Dataset extract:
============================================================

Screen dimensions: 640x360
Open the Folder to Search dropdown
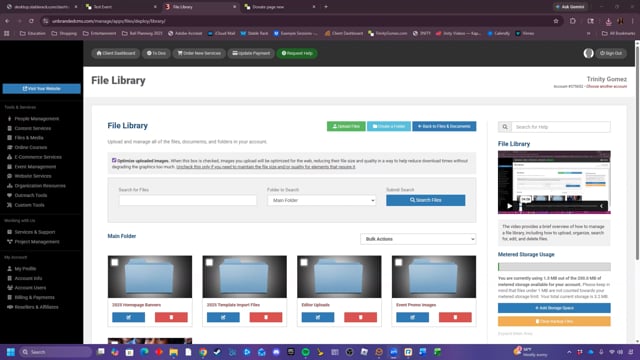coord(322,200)
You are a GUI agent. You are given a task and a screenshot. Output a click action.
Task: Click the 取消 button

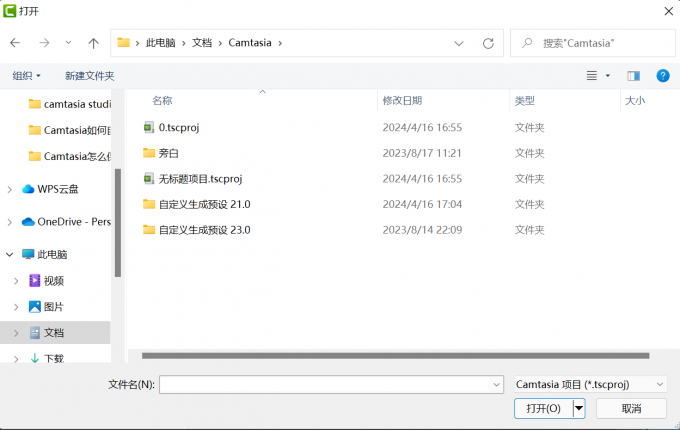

============================================================

Problem details:
Reproduce all of the material above with "button" swapped for "icon" and everything else unchanged. Omit the pictures.

Written answer:
Screen dimensions: 640x360
Open the Folder to Search dropdown
coord(322,200)
You are a GUI agent. You are given a task and a screenshot. Output a click action.
Task: Click the 取消 icon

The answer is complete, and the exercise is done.